Small Business Person of the Week: Eitan Boyd, Chief Executive, Stride Gaming
“We launched in 1999, to offer online bingo games in the UK with a British feel to them – previously it was all very American. We built two technology platforms and sold both before starting again with what we have now. We built it from scratch in 2010 and it’s grown quickly.
“We operate through nine different brands. In online gaming we find this is the best way to acquire customers more efficiently and to extract more value from the brands. When someone gets fed up with playing one particular game with us, there are other brands we can cross-sell.
“We floated on the Alternative Investment Market in May, raising £10m. We said when we floated that we thought we’d make a profit [as measured by Ebitda] of £5m for our financial year, but we’ve exceeded that by 40 per cent and made more than £7m.

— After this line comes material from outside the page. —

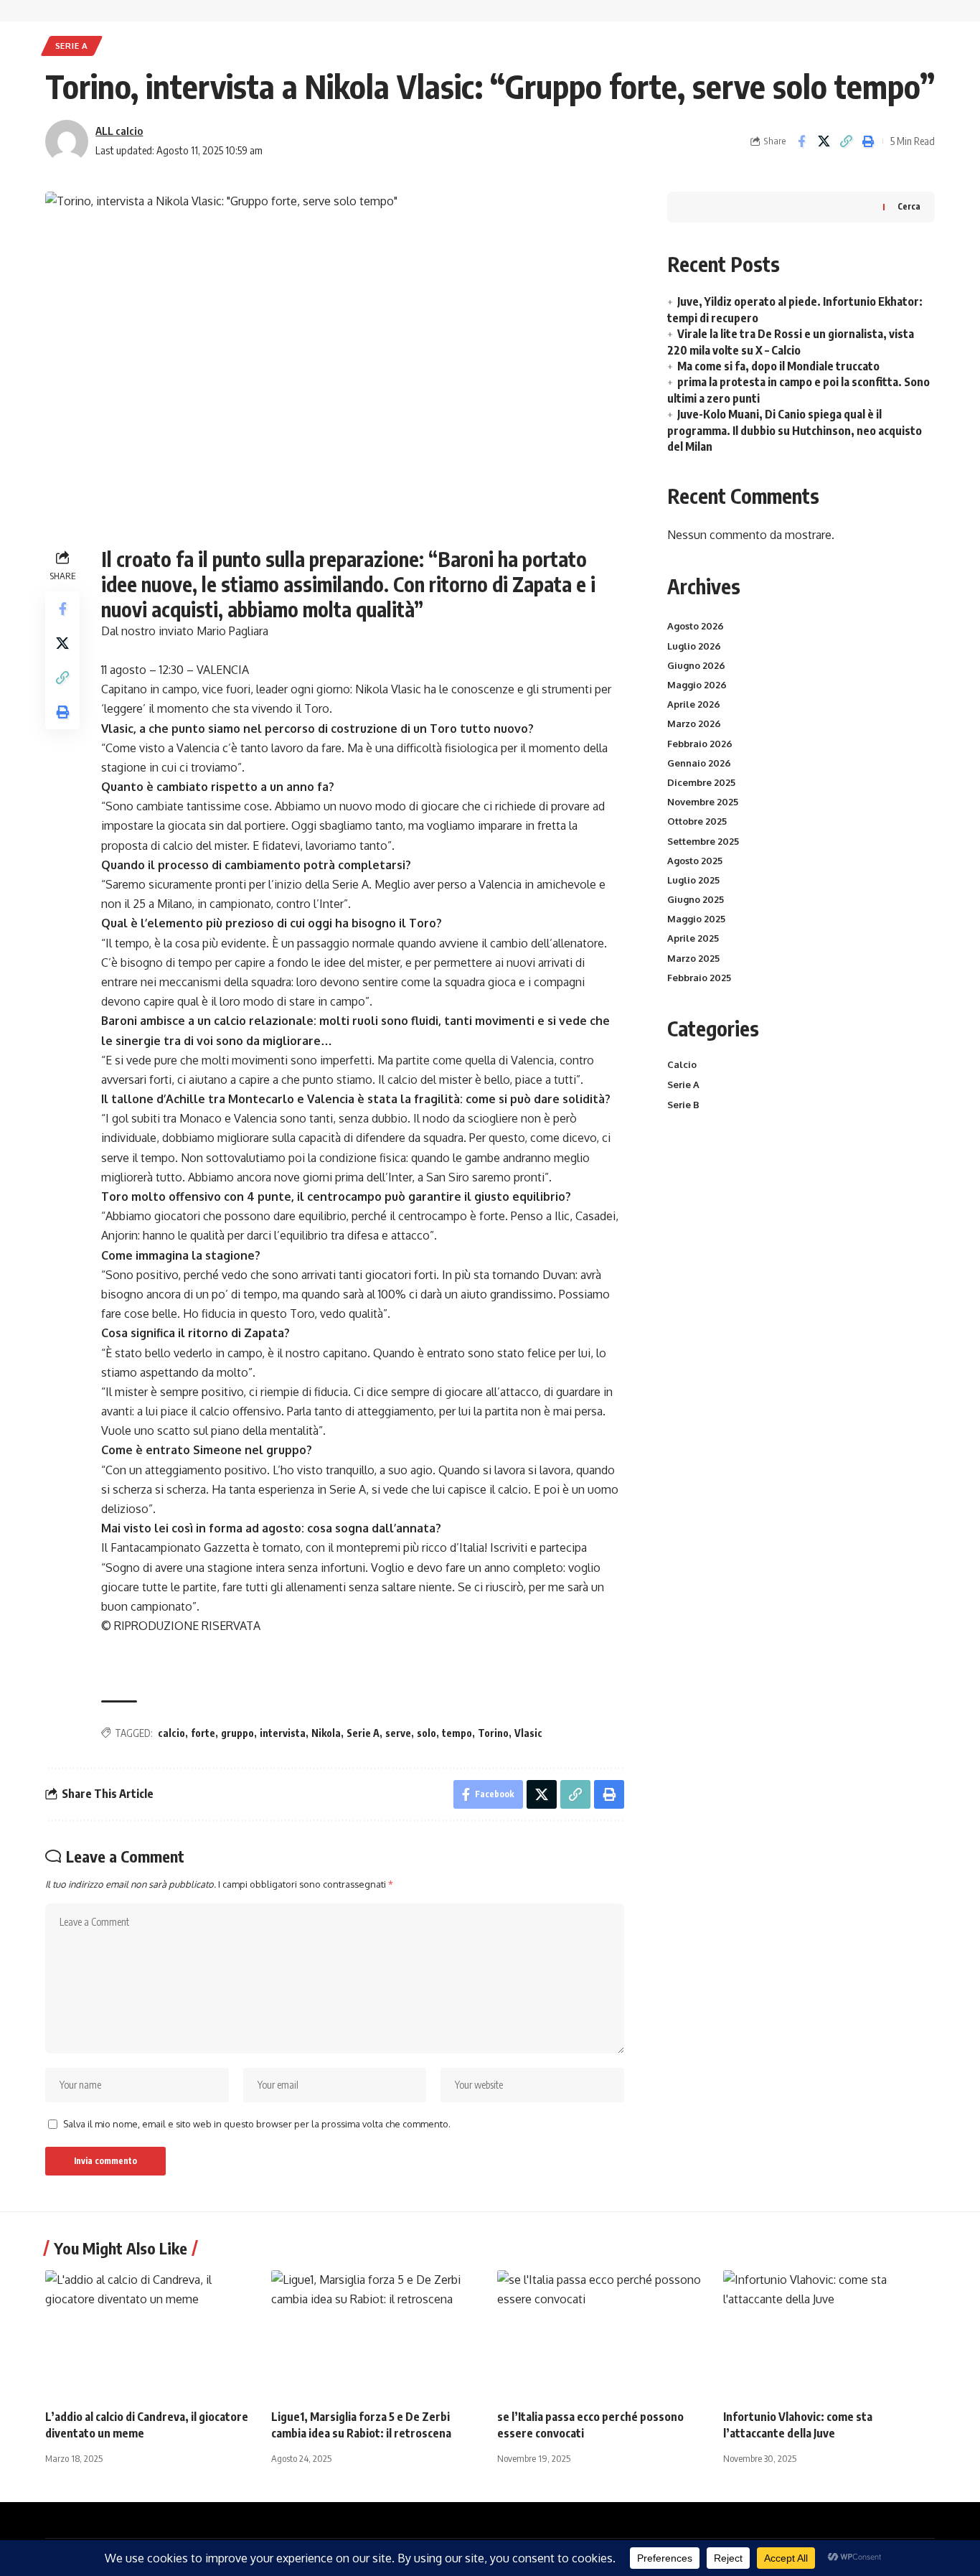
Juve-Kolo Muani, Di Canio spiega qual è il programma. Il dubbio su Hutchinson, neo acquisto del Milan (794, 430)
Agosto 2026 (695, 626)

“The multi-brand strategy has been the key to that – our marketing has become more efficient and customers are staying with us for longer. We’ve also made a big push into mobile – a year ago, only 20 per cent of our revenues came from players on mobiles, but today it’s more like 50 per cent.
“We’re excited about the future. We’ll continue to invest in mobile, but we’re also thinking about international expansion. We’re looking at Italy, Spain and Denmark, for example.
“Acquisitions are also a possibility – we’re looking at opportunities to grow this way as well as organically.”